Le Québec aussi a enregistré une baisse d’emplois magistrale, portant son taux de chômage à 17,0 %, du jamais vu. Avec le déconfinement et le retour en emploi de milliers de travailleurs, on peut s’attendre à un dégonflement de ces chiffres en juin, mais, le retour à ce qui pourrait ressembler à une situation normale, ça n’est pas pour bientôt. Trop d’entreprises vont être emportées et les secteurs du tourisme, de la culture et de la restauration peineront à émerger.

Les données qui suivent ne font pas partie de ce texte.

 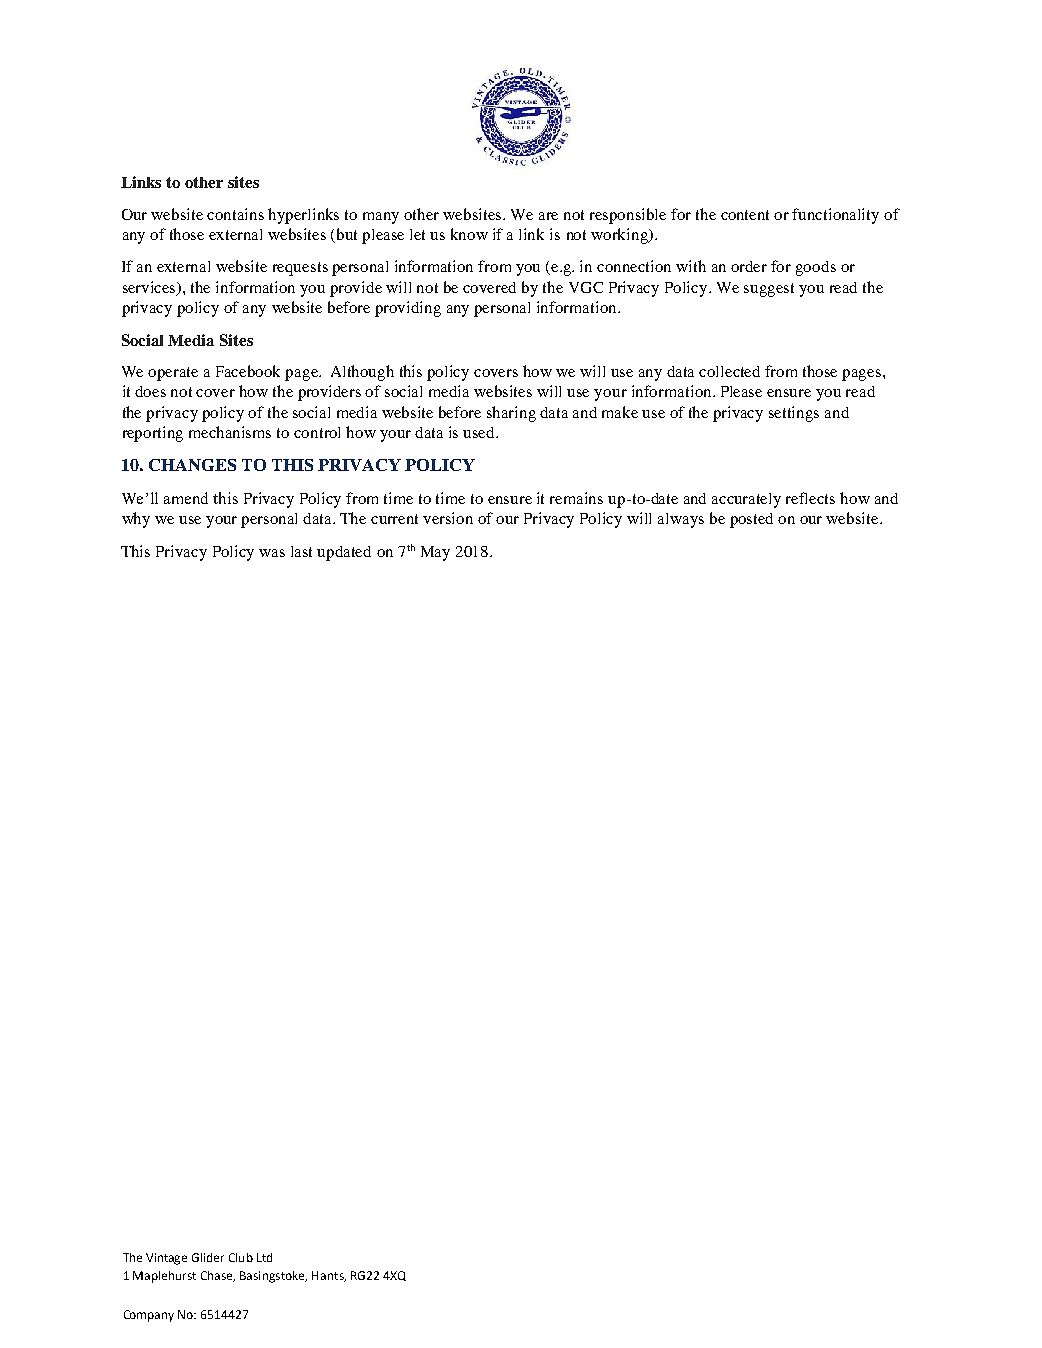 I want to click on Club, so click(x=241, y=1257).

Oublions quelques instants les chiffres et statistiques, car ils ont perdu leurs repères, disions-nous le mois dernier. L’enquête de Statistique Canada est faite pour refléter un marché du travail normal, bien connu, vous savez « l’offre et la demande, les investissements, l’inflation, la création d’emplois… ». Elle ne rend pas compte d’un arrêt volontaire de l’économie, d’un combat contre un virus mortel, de la lutte contre l’inconnu. Heureusement, nous, les personnes qui vivent cette drôle d’époque, avons pu compter sur les gouvernements qui ont compensé les effets de la mise en quarantaine de l’activité économique par des mesures et programmes de soutien. Devant nous, il faut déjà construire et reconstruire. Et tous, nous devons mettre la main à la pâte, en commençant par l’achat local, seul garant de la sécurité économique.